Enable-WSManCredSSP –Role Server

On the system that will store the credentials and forward them to the previous system, run the following at an elevated PowerShell prompt:

Enable-WSManCedSSP –Role Client –DelegateComputer mgmtstation.domain.local

This will allow the specified named computer to connect in and then pass credentials to a third computer. You could use an asterisk to allow all domain members, although this is an even greater security risk.

When using PowerShell to connect to a CredSSP-enabled system, ensure that you use the –Authentication parameter and supply credentials:

Enter-PSSession -ComputerName hypervhost.domain.local -Authentication Credssp -Credential (Get-Credential)

You’ll have to do the same thing when connecting to the third computer.

While it is technically possible to enable CredSSP for workgroup-joined systems, it requires access to the local group policy. That can be a challenge on a workgroup-joined Hyper-V system. It’s also not supported for functions such as Shared Nothing Live Migration. A link to a TechNet blog on the subject is included in the References section at the end of this article.

SSL Certificates

A few host-to-host operations, such as Hyper-V Replica, are made easier through the usage of SSL certificates. In most cases, it is not supported to use self-signed certificates (certificates that a non-certificate authority issues to itself) because these cannot be validated. It is supported to use your own certificates generated by a certificate authority under your control, such as one built on a Windows Server 2012 R2 running Microsoft Certificate Services.

If you haven’t got such a system (called a Public Key Infrastructure or PKI), configuring one is not overly difficult. It doesn’t require a domain to function, so if you’re in workgroup-mode, you can use it in a few instances to get around limitations that would otherwise require a domain. Microsoft provides a primer with links to detailed coverage here.

You also have the option to use certificates from an external commercial provider, such as VeriSign or InCommon. Unless you intend to make your Hyper-V hosts available to external customers, this is usually an unnecessary expenditure.

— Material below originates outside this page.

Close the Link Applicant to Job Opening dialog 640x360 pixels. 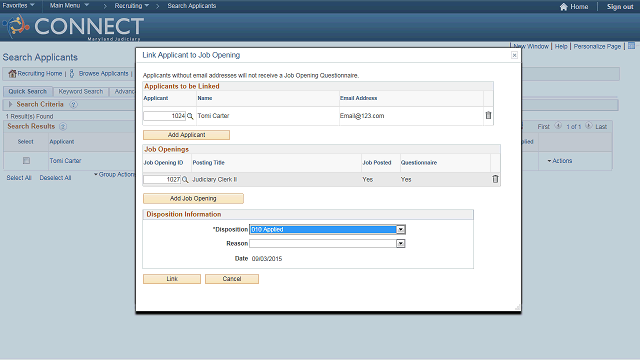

For the inexperienced administrator, installing certificates can be a somewhat daunting task. Start with this TechNet reference. A more thorough procedure is included in the book Hyper-V Security, written by Eric Siron and Andrew Syrewicze. Many SSL providers also have instructions on installing these certificates that work just as well no matter where the certificates came from.

How to Use SSL with WSMan and PowerShell

Configuring WSMan to use SSL certificates is a fairly involved task and, as mentioned earlier in this chapter, doesn’t add much to security. If you’d like to use it anyway, Microsoft has published one of the few, yet also one of the best, guides on doing so.